Los Agentes para la Protección de la Naturaleza exigen que no se les desvincule del operativo de incendios

Los Agentes para la Protección de la Naturaleza (APNs) convocados por FESP UGT y CCOO se han concentrado hoy a las a las puertas del edificio Pignatelli bajo el lema "APNs en Extinción" para exigir que se convoque una mesa de negociación donde se traten sus carencias y cualquier pretensión de modificar de sus condiciones laborales.

Los sindicatos denuncian las intenciones del ejecutivo aragonés de desvincular progresivamente a los 330 APNs que aproximadamente forman parte del operativo de prevención y extinción de incendios forestales. Estos funcionarios, repartidos por toda la geografía aragonesa, son parte indispensable del mismo al actuar como Director de Extinción en caso de siniestro y como responsables de dirigir las cuadrillas forestales y los trabajos de prevención de incendios, así como de investigar las causas que los provocan.

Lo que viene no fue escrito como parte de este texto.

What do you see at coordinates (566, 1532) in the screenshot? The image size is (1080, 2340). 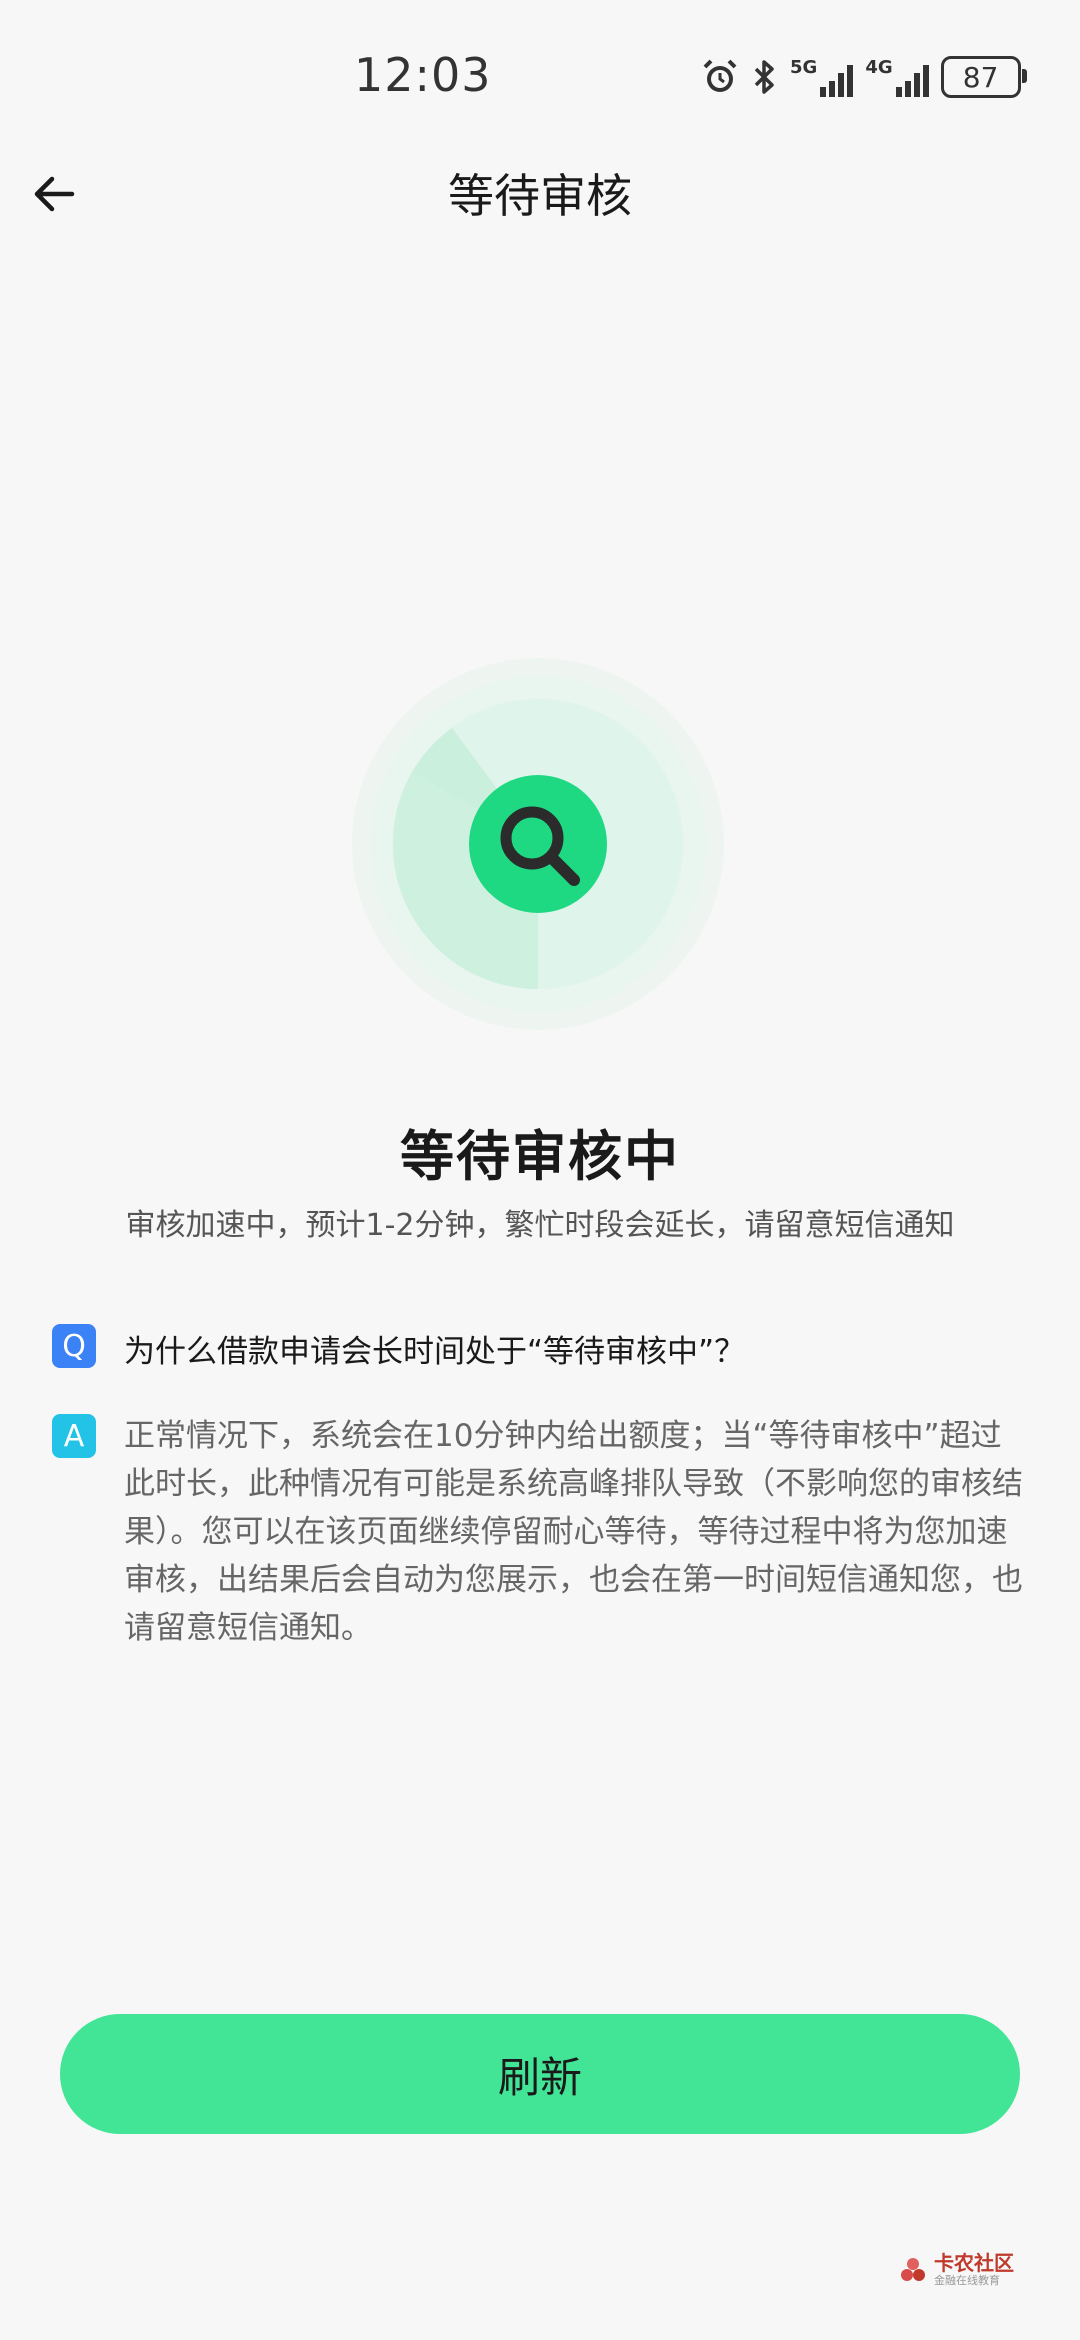 I see `answer-line: 果）。您可以在该页面继续停留耐心等待，等待过程中将为您加速` at bounding box center [566, 1532].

Los técnicos y los responsables políticos del Gobierno de Aragón alaban las bondades de un modelo de operativo que es puesto de ejemplo en toda España por su alta eficacia y bajo coste relativo, con más de 40 años de implantación en Aragón. Sin embargo, sin explicar técnicamente la razón de los cambios propuestos, pretenden apartar a un colectivo de contrastada profesionalidad y experiencia en prevención y extinción de incendios forestales y los mejores conocedores del monte, lo que resulta  vital para planificar la extinción con seguridad y eficacia.

Además, tras un año marcado por el asesinato de dos  agentes forestales  en Lérida, no se ha producido ningún avance en materia de seguridad. No existen protocolos de las distintas tareas que permitan adaptarse a la legislación de prevención de riesgos laborales, siendo el ejemplo más flagrante la ausencia de un protocolo de actuación para los agentes encargados de la vigilancia de la caza.

A todo lo anterior se unen la reclamación de más y mejores medios y condiciones laborales. El número de funcionarios se ha reducido en más de 75 efectivos en los últimos años; el porcentaje de interinidad es excesivo al no ofertarse las suficientes plazas en oposición y la distribución de efectivos no responde a las necesidades actuales.

El parque de vehículos es claramente insuficiente y su antigüedad supone un peligro para los agentes forestales y el resto de usuarios de las vías públicas. También hay una carencia en los sistemas de comunicaciones, con una red de emisoras obsoleta con grandes zonas de sombra, y sin teléfonos corporativos para todos los agentes, de equipamiento informático, óptico y tecnológico, de oficinas comarcales modernas, de ropa de trajo adecuada y de una imagen corporativa.